- **Supplied passage**
=== Begin Enclosure ===
THE AUSTRALIAN Border Force is determined to stamp out smuggling and the “black economy”, Deputy Comptroller General of the Australian Border Force, Dr Bradley Armstrong says.
Dr Armstrong, also the group general manager of customs, spoke at the CBFCA national convention in Melbourne.
“We take black economy activity seriously because they have serious consequences,” he told the gathering.
“Avoiding customs duties or taxes gives those who behave unlawfully an unfair advantage over legitimate businesses.
“Smuggling counterfeit goods can have serious health and safety risks for our community.”
Dr Armstrong used an example of smuggled electric goods to make his point about safety.
“Almost all counterfeit electric goods that we have detected have subsequently found to not contain heat retardants or other essential safety features to prevent fires and electrocution,” he said.
He also noted many cases of counterfeit toothpaste and counterfeit medicine in Europe with “serious health consequences”.
“Black economy behaviours, including illicit trade, are routinely connected to deeper criminality,” he said.
“We devote significant resources to prevent such behaviours at our borders and we rely on [customs brokers] to help us detect illicit trade.”
Dr Armstrong also noted significant recent developments, notably the re-incorporation of customs into the Australian Border Force on 1 July, 2019.
“Industry have told us, wherever we’ve gone, that that is a good decision,” he said.
“Prior to that, we were the Trade and Customs division of the Home Affairs Department. That move was part of a functional realignment within the ABF to promote operational efficiency, provide clear lines of accountability and reduce duplication.”
=== End Enclosure ===
- **Exercise set**
#1 According to the Border Force article, on what date was customs re-incorporated into the Australian Border Force?
#2 Using the Border Force article, explain why the Australian Border Force takes black economy activity seriously.
#3 Update the part of the Border Force article that opens with the words "THE AUSTRALIAN Border Force is" and closes with "told the gathering.", replacing "Melbourne" with "Sydney".

- **Extracted data**
=== Begin Enclosure ===
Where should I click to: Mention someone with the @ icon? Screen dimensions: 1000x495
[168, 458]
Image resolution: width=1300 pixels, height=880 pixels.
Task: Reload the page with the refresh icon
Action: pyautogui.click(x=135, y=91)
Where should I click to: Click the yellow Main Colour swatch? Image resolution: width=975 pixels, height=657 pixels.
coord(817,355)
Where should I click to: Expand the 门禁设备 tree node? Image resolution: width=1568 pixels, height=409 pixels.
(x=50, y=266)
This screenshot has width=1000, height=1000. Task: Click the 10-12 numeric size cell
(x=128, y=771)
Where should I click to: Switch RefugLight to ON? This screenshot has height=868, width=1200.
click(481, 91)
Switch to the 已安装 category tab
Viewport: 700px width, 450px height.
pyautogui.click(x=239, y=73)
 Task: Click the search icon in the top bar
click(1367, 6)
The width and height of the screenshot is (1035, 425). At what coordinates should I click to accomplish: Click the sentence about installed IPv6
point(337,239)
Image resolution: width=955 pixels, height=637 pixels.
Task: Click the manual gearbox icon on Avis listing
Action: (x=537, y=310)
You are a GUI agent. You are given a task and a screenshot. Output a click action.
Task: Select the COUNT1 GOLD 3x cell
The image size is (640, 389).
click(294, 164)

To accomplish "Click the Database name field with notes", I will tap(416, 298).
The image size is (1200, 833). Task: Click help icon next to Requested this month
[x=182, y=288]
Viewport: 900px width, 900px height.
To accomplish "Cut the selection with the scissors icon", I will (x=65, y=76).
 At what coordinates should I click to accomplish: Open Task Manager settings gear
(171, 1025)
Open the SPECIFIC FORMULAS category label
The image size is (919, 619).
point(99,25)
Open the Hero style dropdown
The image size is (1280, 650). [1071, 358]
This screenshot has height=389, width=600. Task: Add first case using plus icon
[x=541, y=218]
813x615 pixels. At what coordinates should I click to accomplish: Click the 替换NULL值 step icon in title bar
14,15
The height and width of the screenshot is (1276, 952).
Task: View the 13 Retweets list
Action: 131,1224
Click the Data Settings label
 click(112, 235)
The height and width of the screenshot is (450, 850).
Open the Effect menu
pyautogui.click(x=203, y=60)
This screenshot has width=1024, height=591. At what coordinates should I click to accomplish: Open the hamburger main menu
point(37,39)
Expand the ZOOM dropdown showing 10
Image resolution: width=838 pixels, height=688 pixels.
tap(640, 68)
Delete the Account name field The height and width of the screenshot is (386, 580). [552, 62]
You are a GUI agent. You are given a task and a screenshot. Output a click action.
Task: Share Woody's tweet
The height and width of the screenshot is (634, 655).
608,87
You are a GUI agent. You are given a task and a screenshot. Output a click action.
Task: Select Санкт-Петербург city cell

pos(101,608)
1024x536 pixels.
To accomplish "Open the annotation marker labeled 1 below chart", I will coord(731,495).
=== End Enclosure ===
- **Expected responses**
#1 1 July, 2019.

#2 Avoiding customs duties or taxes gives people who act unlawfully an unfair advantage over legitimate businesses. Smuggled counterfeit goods can also carry serious health and safety risks for the community.

#3
THE AUSTRALIAN Border Force is determined to stamp out smuggling and the “black economy”, Deputy Comptroller General of the Australian Border Force, Dr Bradley Armstrong says.
Dr Armstrong, also the group general manager of customs, spoke at the CBFCA national convention in Sydney.
“We take black economy activity seriously because they have serious consequences,” he told the gathering.